## Problem to solve
In your copy, reproduce the entries exactly as they are, minus the images.

Records for processing below:

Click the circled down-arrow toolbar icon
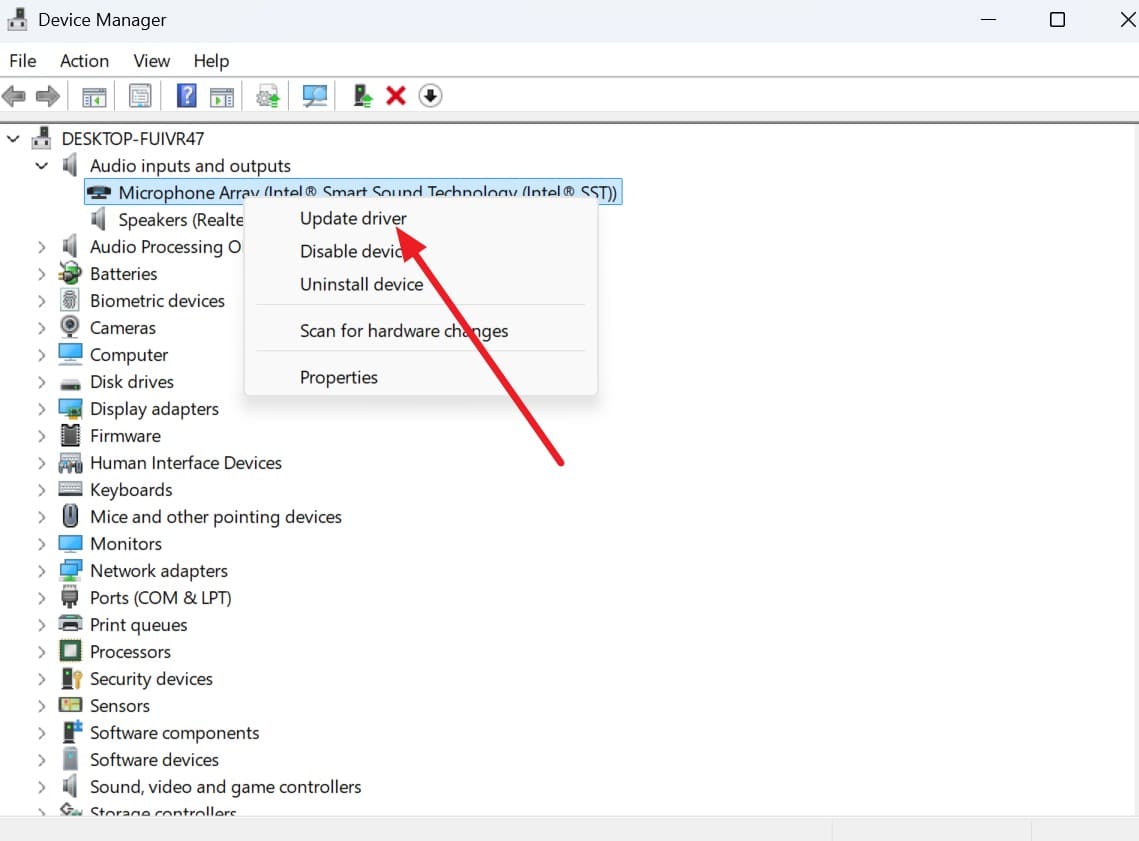Image resolution: width=1139 pixels, height=841 pixels. point(430,96)
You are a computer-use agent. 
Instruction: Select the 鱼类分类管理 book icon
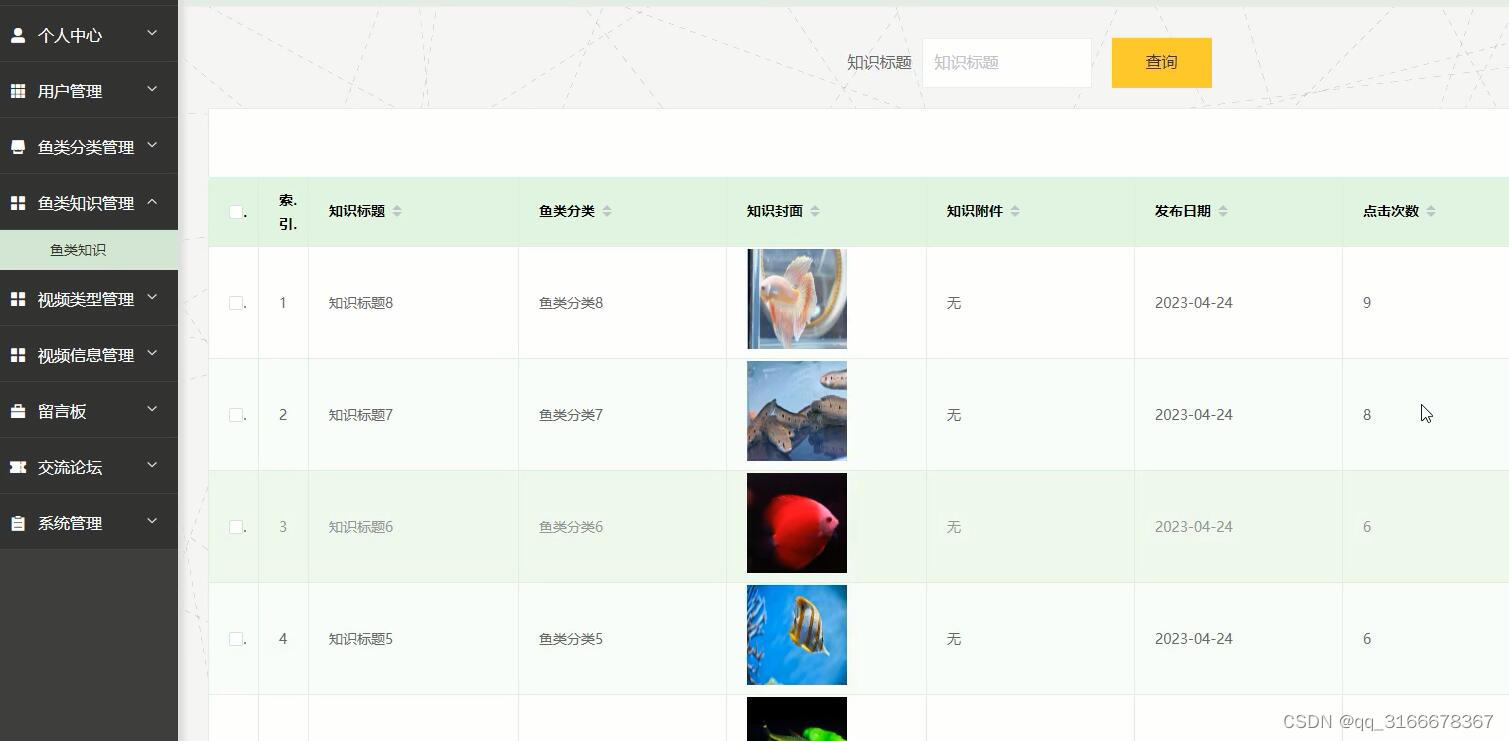pyautogui.click(x=16, y=146)
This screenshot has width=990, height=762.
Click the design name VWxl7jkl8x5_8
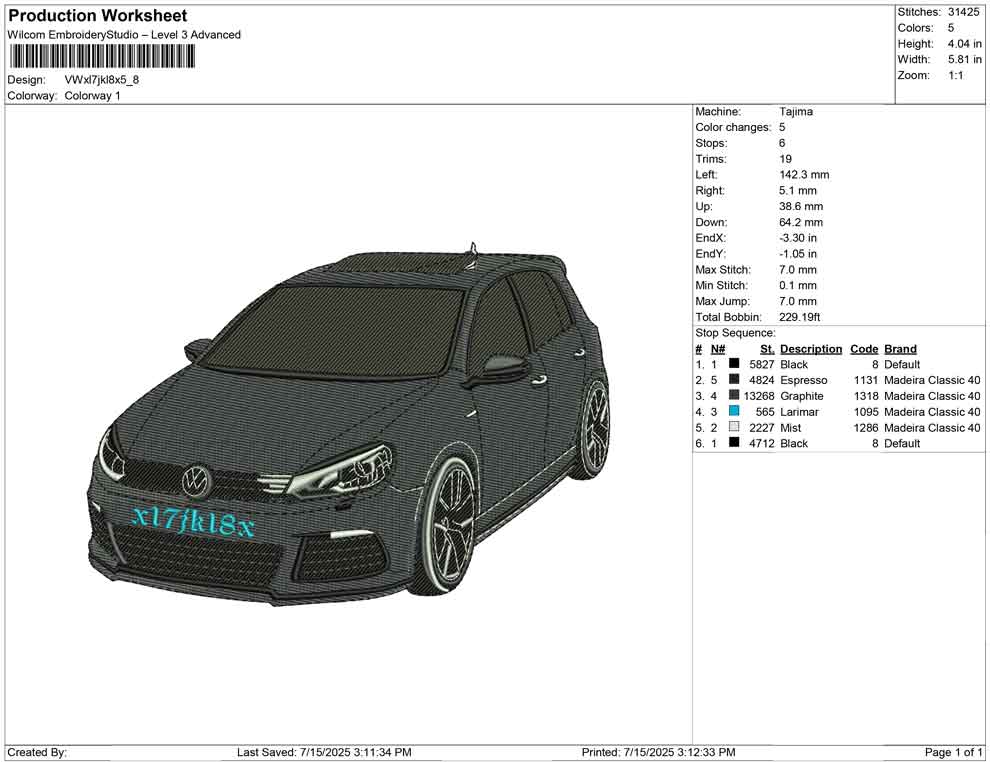pos(102,80)
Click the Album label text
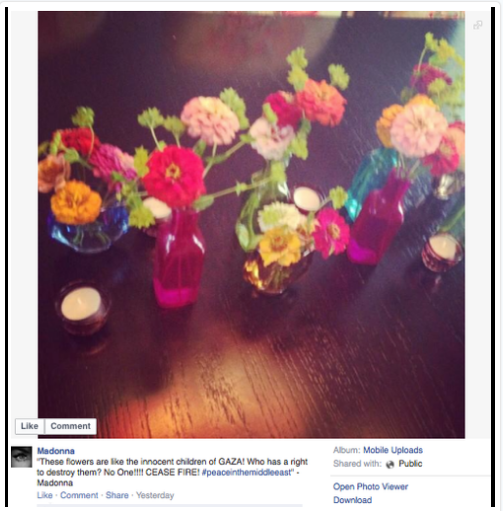503x511 pixels. [x=346, y=450]
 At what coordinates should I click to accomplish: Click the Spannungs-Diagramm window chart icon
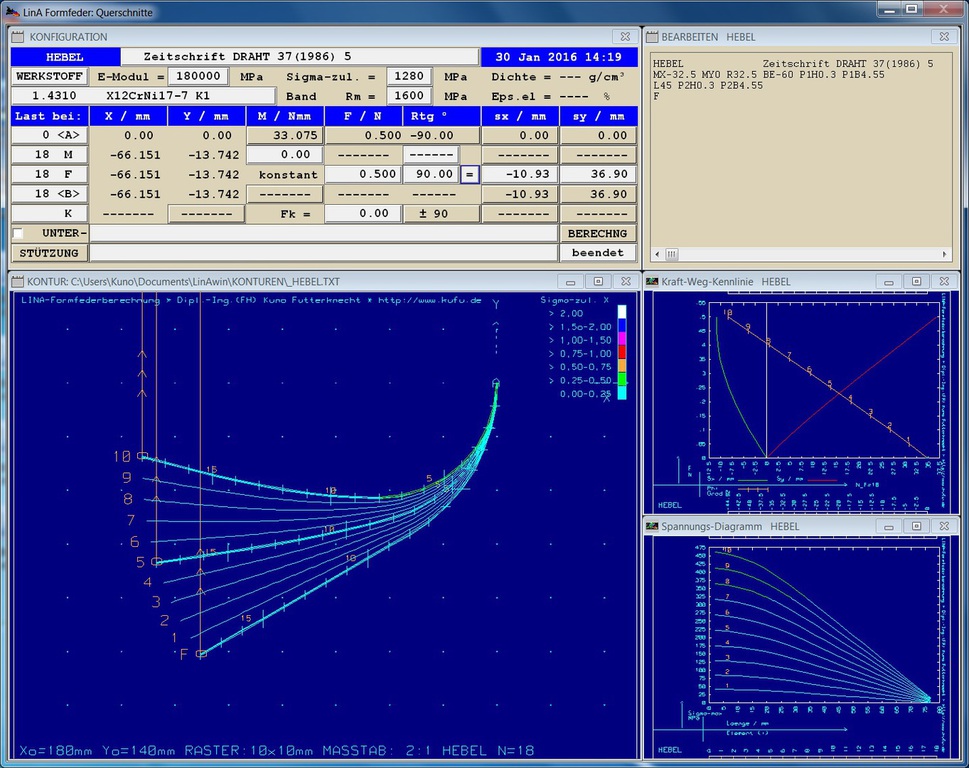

End of Records for processing.

## Task solution
Click the circled down-arrow toolbar icon
Image resolution: width=1139 pixels, height=841 pixels. point(430,96)
You are a computer-use agent. 
Instruction: Select the 鱼类分类管理 book icon
pyautogui.click(x=16, y=146)
This screenshot has width=990, height=762.
Click the design name VWxl7jkl8x5_8
pos(102,80)
Click the Album label text
503x511 pixels. [x=346, y=450]
 At what coordinates should I click to accomplish: Click the Spannungs-Diagramm window chart icon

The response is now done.